- The Washington Times - Wednesday, March 16, 2005

WorldCom founder Bernard Ebbers yesterday was convicted of orchestrating the largest accounting fraud in history, marking the biggest victory to date in the government’s campaign against corporate crime.

The guilty verdicts on all nine conspiracy and fraud charges in a Manhattan district court came after eight days of deliberations in which jurors weighed testimony from top WorldCom financial officers who said they hid $11 billion in expenses from investors at Ebbers’ behest against the former chief executive’s vehement denials.

Because the case relied largely on testimony provided by former Chief Financial Officer Scott Sullivan under a plea-bargain arrangement, pitting his word against Ebbers’, it was viewed as risky and high-stakes for the government.

Other major cases still pending — notably the trial of Enron Corp. founder Kenneth Lay next year — are expected to follow a similar script, with subordinates testifying that the CEO ordered them to commit fraud to meet earnings expectations on Wall Street.

“Today’s verdict is a triumph of our legal system,” said U.S. Attorney General Alberto R. Gonzales. “We are satisfied the jury saw what we did in this case: that fraud at WorldCom extended from the middle-management levels of this company, all the way to its top executive.”

The once-renowned mogul, who took jobs as a milkman and teacher before creating the world’s largest telecommunications empire through massive acquisitions, faces up to 85 years in prison.

Ebbers, 63, a towering figure, stood stoically and reddened as the verdict was read, then left the U.S. District Court in Manhattan on bail without speaking to reporters.

Reid Weingarten, Ebbers’ lead defense attorney, said he was confident his client would be vindicated on appeal.

“The captain of the ship is responsible for the ship, but is not criminally responsible unless he acted with criminal intent,” he said. “I don’t think Mr. Ebbers ever acted with criminal intent … despite the verdict.”

During the six-week trial, prosecutors portrayed Ebbers as focused on propping up WorldCom’s sagging stock, as well as panicked over pressure he was getting from bankers over $400 million in personal loans backed by his own WorldCom shares.

From late 2000 to mid-2002, the government charged, Ebbers intimidated Sullivan into covering up billions of dollars of costs for leasing telephone lines from smaller companies, hiding them in the capital account and improperly recognizing revenues.

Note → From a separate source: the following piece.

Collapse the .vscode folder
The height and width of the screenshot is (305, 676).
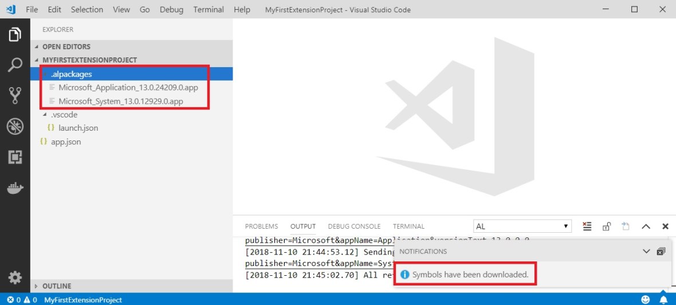(64, 115)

“He was WorldCom, and WorldCom was Ebbers,” prosecutor William Johnson told jurors. “He built the company. He ran it. Of course he directed this fraud.”

The defense claimed that the fraud was masterminded by Sullivan, who testified that Ebbers instructed him quarter after quarter to “hit our numbers” as expected on Wall Street. The government’s star witness, one of four former WorldCom officers who testified, was the only one to directly implicate Ebbers.

Ebbers took the witness stand in rebuttal, flatly denying any role in the fraud. He said his role was to be a visionary and cheerleader, while leaving complex accounting measures to Sullivan.

“He’s never told me he made an entry that wasn’t right” in the company’s books, Ebbers testified. “If he had, we wouldn’t be here today.”

The largely blue-collar jury engaged in unusually long deliberations for a white-collar case. Mr. Weingarten said he probably would have won the case in Mississippi, where WorldCom was based, indicating venue may be an issue on appeal.

The fraud drove WorldCom into the largest bankruptcy in history, from which it has re-emerged as MCI Inc., the Ashburn, Va., long-distance company that WorldCom once gobbled up in an acquisition binge.

The company agreed to pay a record $750 million to investors in an earlier settlement with the Securities and Exchange Commission, a fraction of the estimated $60 billion in stock losses caused by the scandal.

WorldCom’s directors, its underwriters and auditing firm, Arthur Andersen, face an investor class-action lawsuit that is scheduled to go to trial this month.